_EXERCISES_:
• A. Could you reproduce the unsupervised learning passage word for word, from "PCA is an unsupervised" to "basic linear model."?
• B. Can you resume the passage on unsupervised learning algorithms, picking up right after its last sentence?

_TEXT SEGMENT_:
Unsupervised learning algorithms
Unsupervised learning algorithms learn the properties of data on their own without explicit human intervention or labeling. Typically within the AI field, unsupervised learning technique learn the probability distribution that generated a dataset. These algorithms, such as autoencoders (we will visit these later in the book), are useful for a variety of tasks where we simply don't know important information about our data that would allow us to use traditional supervised techniques.
PCA is an unsupervised method for feature extraction. It combines input variables in such a way that we can drop those variables that provide the least amount of information to us. Afterwards, we are left with new variables that are independent of each other, making them easy to utilize in a basic linear model.

_Collection entries_:
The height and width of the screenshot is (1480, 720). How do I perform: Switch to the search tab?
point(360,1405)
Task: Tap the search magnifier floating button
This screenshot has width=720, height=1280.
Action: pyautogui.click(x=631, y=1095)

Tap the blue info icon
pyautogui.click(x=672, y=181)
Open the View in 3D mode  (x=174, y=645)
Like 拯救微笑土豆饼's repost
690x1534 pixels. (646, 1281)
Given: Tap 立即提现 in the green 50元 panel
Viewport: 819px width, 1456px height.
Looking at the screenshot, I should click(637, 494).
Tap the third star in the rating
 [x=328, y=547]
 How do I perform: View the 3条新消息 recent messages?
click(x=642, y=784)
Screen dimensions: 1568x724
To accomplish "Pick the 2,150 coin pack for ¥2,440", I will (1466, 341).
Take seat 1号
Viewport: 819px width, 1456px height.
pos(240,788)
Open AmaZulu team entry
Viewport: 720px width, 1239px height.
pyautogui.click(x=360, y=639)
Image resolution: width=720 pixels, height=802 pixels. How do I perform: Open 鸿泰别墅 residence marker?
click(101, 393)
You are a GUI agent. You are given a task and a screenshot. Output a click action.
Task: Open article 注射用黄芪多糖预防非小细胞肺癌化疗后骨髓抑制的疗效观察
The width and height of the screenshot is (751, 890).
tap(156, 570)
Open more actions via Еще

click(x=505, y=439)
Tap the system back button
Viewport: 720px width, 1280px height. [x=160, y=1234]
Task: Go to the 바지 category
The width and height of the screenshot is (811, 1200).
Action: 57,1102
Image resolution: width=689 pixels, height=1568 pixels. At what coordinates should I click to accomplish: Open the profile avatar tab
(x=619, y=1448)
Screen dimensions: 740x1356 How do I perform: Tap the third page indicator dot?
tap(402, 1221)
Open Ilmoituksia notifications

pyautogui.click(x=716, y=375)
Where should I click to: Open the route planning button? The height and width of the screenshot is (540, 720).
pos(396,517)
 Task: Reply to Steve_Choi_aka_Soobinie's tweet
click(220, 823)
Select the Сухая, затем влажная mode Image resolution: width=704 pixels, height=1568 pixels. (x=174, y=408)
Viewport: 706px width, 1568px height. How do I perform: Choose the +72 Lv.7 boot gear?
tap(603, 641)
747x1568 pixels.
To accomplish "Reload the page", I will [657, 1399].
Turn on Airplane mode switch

_ANSWERS PROVIDED_:
• A.
PCA is an unsupervised method for feature extraction. It combines input variables in such a way that we can drop those variables that provide the least amount of information to us. Afterwards, we are left with new variables that are independent of each other, making them easy to utilize in a basic linear model.

• B.
AI applications are fundamentally hampered by the curse of dimensionality. This phenomenon, which occurs when the number of dimensions in your data is high, makes it incredibly difficult for learning algorithms to perform well. PCA can help alleviate this problem for us. PCA is one of the primary examples of what we call dimensionality reduction, which helps us take high-feature spaces (lots of data attributes) and transform them into lower-feature spaces (only the important features).
Dimensionality reduction can be conducted in two primary ways: feature elimination and feature extraction. Whereas feature elimination may involve the arbitrary cutting of features from the dataset, feature extraction (PCA is a form of) this gives us a more intuitive way to reduce our dimensionality. So, how does it work? In a nutshell:
- We create a matrix (correlation or covariance) that describes how all of our data relates to each other
- We decompose this matrix into separate components, called the eigenvalues and the eigenvectors, which describe the direction and magnitude of our data
- We then transform or project our original data onto these components
Let's break this down in Python manually to illustrate the process. We'll use the same Iris dataset that we used for the supervised learning illustration. First, we'll create the correlation matrix:
features = (features - features.mean()) / features.std()
corr_matrix = np.corrcoef(data.values.T)
corr_matrix.corr()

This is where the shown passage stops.